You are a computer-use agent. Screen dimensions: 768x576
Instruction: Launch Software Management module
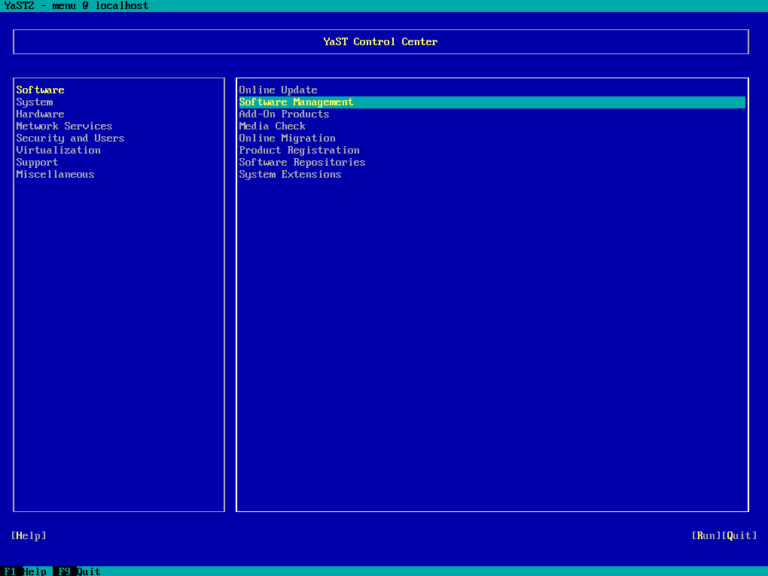coord(492,102)
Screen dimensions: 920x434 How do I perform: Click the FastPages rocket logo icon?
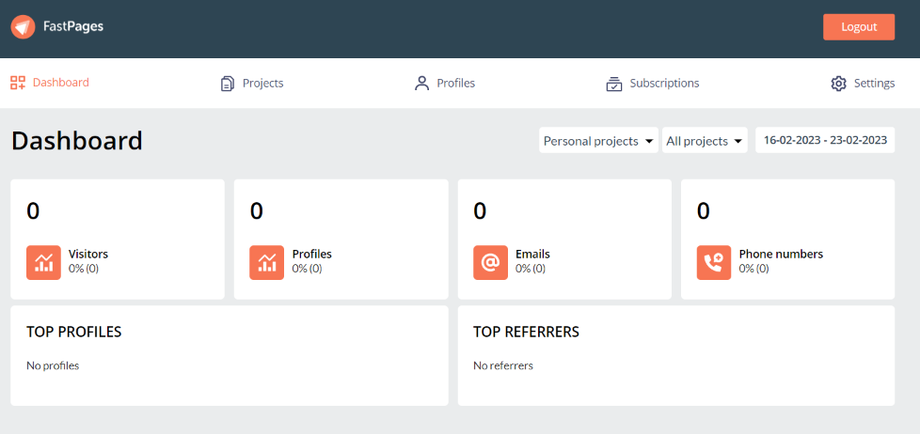tap(23, 27)
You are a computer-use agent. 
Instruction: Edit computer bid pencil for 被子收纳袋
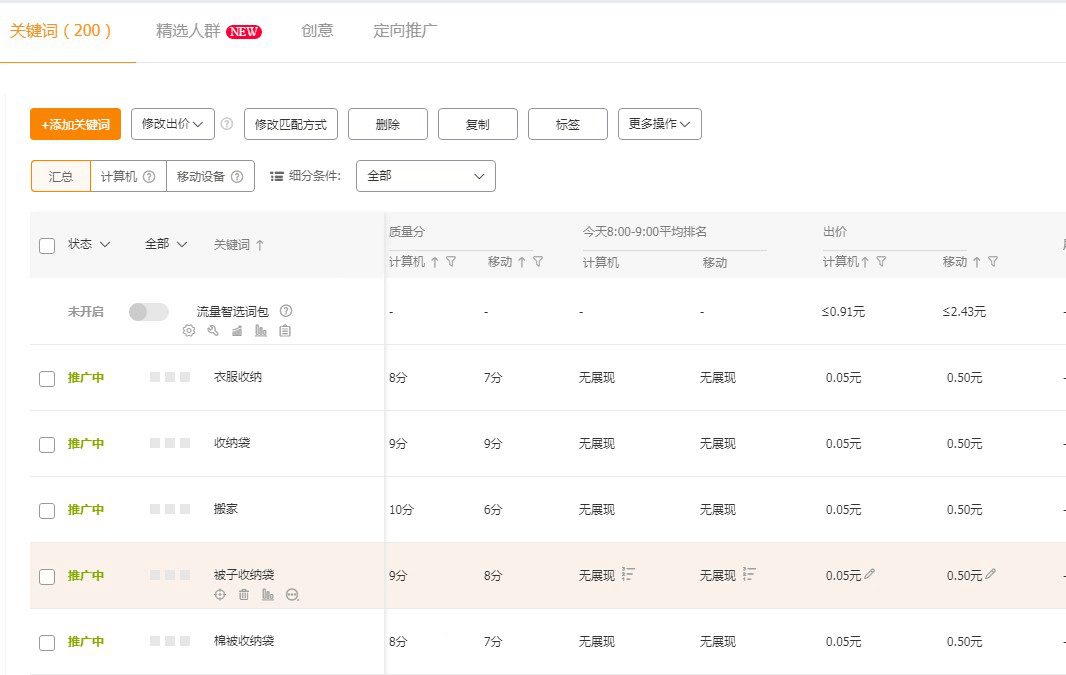(870, 574)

# TASK DETAILS
Each line above with the string "agent" should be reported in full.

# RESPONSE AREA
You are a computer-use agent. Screen dimensions: 768x576
You are a computer-use agent. 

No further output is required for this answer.